It's amazing what a brush with death will do to one's sense of faith and purpose, and with the release of her first post-cancer album, 2007's The Awakening, Etheridge was reborn as a protest singer. Whereas hits like "Come to My Window" and "I'm the Only One" found her pleading with a lover, The Awakening addresses war, religion and politics. As she prepares for this summer's Revival Tour, which kicks off July 15th in Florida, Etheridge says the songs in her 165-minute show will narrate her life's journey, from her humble beginnings as a musician desperate to escape her hometown of Leavenworth, Kansas, past finding love and losing it (with previous partner Julie Cypher), up through the spiritual enlightenment that has given her new hope in the wake of the cancer.
"During chemotherapy, I lay there, day after day, night after night, in pain," she says. "It was as close to death as you can get. I started taking medical marijuana, and I'd lay there in the darkness for days, trying to be still and just breathe. I went through my life three or four times in my head, and when my mind's tape ran off, I got into this meditative state and discovered this connection with a higher consciousness that I'd been blocked off from."

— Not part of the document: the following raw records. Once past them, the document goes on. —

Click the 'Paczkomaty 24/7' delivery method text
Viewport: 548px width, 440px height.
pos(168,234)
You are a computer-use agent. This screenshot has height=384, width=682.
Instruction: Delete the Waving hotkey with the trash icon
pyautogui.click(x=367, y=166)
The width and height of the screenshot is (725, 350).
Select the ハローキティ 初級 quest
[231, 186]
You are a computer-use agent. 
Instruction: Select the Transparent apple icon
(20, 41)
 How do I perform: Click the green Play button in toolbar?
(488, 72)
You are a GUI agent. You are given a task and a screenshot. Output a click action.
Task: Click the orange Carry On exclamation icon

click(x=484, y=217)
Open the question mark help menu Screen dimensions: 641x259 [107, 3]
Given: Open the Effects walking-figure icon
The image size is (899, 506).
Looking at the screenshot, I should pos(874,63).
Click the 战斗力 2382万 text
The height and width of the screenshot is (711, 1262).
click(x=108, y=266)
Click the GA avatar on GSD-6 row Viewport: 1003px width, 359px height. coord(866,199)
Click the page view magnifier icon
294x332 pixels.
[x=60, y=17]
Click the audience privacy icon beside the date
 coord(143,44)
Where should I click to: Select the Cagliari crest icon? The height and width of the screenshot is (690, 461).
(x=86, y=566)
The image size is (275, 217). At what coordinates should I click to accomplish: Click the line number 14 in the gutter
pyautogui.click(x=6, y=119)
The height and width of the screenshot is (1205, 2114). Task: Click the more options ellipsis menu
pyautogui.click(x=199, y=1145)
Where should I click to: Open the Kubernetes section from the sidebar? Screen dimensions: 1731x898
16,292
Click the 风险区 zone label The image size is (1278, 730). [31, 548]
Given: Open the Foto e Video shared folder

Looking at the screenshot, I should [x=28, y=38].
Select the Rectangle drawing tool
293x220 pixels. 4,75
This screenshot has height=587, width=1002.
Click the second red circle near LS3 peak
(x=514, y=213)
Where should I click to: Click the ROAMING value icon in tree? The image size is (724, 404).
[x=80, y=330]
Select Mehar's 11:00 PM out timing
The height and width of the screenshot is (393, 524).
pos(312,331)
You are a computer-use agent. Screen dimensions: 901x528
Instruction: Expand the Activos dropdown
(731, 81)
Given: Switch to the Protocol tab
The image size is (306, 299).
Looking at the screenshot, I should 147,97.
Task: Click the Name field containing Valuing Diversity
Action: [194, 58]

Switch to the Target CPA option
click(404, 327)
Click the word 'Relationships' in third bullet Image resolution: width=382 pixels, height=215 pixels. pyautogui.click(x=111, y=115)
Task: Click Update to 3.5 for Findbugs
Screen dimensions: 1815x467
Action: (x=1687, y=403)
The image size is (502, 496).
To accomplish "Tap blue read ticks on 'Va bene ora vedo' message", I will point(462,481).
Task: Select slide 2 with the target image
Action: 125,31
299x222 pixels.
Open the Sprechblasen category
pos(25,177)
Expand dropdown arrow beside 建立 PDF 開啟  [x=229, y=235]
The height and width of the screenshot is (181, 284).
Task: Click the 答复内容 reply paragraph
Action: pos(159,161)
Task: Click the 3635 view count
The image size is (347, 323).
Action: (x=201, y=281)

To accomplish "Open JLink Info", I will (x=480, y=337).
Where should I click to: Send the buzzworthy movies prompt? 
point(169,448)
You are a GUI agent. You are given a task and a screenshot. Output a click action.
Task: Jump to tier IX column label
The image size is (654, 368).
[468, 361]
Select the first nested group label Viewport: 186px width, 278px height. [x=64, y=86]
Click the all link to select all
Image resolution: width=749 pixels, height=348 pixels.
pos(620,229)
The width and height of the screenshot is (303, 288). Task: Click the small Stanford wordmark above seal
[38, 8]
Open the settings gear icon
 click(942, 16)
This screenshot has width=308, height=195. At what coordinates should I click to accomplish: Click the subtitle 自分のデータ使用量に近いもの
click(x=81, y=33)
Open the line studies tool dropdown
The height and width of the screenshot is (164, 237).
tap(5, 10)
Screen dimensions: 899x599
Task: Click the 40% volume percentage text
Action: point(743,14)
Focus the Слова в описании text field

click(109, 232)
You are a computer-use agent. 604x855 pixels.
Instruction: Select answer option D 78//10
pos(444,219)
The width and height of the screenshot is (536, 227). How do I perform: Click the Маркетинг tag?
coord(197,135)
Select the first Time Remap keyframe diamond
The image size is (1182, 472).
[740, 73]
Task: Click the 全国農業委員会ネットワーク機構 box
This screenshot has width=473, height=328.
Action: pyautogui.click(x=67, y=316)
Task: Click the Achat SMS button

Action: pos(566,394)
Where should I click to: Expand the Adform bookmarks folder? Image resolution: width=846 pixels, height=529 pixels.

When she gained enough strength to start working again, Etheridge yearned to find a more meaningful purpose for her music. "I got into music for the reason I think that most people do, even though they won't admit it — for the fame and the fortune," she says. "But then I got there, and I thought, 'Is this all there is?' I feel like there are greater things I'm supposed to do, but I don't know what they are."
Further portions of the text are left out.